Is it time to change the name of the Dead Sea? Researchers from the Ben-Gurion University in Israel announced that they have discovered deep springs on the floor of the Dead Sea, which provide fresh water. Meanwhile, a parallel study conducted by German researchers has found new forms of life growing around the fissures in the sea floor.
In the recent years, the Dead Sea has been shrinking increasingly as the water level drops at an alarming rate – about a meter a year. In order to understand the impact of this process on this unique ecosystem, Israeli and German scientists have been researching groundwater springs which discharge from the sea floor.
As part of the German-funded SUMAR project, Department of Geography and Environmental Development Prof.

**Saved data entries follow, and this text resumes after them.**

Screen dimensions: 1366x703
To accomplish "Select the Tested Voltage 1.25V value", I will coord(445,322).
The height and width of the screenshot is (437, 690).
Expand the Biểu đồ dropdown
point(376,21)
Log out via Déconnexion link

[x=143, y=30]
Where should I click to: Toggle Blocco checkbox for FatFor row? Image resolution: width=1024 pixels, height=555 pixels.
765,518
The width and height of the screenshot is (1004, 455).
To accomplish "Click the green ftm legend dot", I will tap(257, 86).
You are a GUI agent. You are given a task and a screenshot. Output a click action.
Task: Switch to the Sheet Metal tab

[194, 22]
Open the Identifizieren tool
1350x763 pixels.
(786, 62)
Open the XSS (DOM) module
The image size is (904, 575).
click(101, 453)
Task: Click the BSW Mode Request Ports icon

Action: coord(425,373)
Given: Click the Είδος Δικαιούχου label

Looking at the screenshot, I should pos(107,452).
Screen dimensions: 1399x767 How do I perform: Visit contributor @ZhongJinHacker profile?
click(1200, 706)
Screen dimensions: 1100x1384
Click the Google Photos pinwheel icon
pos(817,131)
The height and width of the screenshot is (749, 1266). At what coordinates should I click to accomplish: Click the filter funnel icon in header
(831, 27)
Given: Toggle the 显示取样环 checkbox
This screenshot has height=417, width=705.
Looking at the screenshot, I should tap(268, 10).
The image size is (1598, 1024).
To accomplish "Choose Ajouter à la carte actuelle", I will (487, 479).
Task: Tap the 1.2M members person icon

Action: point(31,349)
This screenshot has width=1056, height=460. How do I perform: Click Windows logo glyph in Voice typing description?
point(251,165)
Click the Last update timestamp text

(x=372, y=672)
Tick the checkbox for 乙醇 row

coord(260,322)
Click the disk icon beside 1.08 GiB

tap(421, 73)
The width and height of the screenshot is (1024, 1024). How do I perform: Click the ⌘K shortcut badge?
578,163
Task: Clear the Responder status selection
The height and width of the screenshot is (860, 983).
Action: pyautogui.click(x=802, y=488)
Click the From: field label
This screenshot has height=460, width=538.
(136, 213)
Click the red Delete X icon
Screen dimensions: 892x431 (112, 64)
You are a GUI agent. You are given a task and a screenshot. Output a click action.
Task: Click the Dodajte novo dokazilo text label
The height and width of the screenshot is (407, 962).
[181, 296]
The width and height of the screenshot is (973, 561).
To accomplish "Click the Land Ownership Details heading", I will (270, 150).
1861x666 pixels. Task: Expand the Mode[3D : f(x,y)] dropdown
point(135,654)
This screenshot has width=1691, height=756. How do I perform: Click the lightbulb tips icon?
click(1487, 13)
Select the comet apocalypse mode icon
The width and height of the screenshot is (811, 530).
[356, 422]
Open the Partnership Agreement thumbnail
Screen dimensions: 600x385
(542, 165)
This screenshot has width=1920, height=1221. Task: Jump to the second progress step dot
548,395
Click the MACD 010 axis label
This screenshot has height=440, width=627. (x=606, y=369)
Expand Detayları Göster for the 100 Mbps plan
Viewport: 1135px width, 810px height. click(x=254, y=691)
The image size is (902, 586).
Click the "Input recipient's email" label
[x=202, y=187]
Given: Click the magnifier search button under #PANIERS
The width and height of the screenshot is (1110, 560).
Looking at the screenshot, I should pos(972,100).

Jonathan Laronne and research student Yaniv Munwes developed the first system to directly measure spring discharge and to study the structure of the upward flow. Professional divers were sent down to the waters and based on submarine photography; the spring discharge and morphology were calculated.
The results of the study show that there are systems of complex springs hundreds of meters long and as deep as 30 meters. The springs appear from the sea floor through craters as large as 15 meters in diameter and 20 meters deep – with steep, finely laminated walls where there are alternating layers of sediment and minerals.
“By developing a measurement system for these springs, we will be able to determine more accurately how much water is really coming in to the Dead Sea,” commented Laronne. The Dead Sea has been gradually evaporating as its main source of fresh water, the Jordan River, has been siphoned off just below the Sea of Galilee for drinking water for Israelis, Palestinians and Jordanians.
It has been known for decades that the “Dead Sea” was a misnomer, but even the researchers now admit that the rich variety of life found in this study was unexpected. “While fish are not present, carpets of micro-organisms that cover large seafloor areas contain considerable richness of species”, Says Dr. Danny Ionescu of the Microsensor Group, Max Planck Institute for Marine Microbiology, Bremen, Germany who is leading the study of the micro-organisms.
Ionescu has shown that some had been heretofore unknown in such highly saline environments and many of them are unknown to science altogether.
“The micro-organisms in the Dead Sea water mainly belong to the domain Archaea and they number around 1,000-10,000 per ml (much lower than regular sea water). Never before have microbial mats/biofilms been found in the Dead Sea and not much is known about sediment micro-organisms in the Dead Sea,” Says Ionescu.
According to Ionescu’s findings, these are not the same micro-organisms and algae which colored the Dead Sea red in 1992, and their discovery opens the door to some novel questions such as: How do they survive and what is their energy source?
The researchers plan to deepen the study further more and will come back to the Dead Sea in October to continue their work.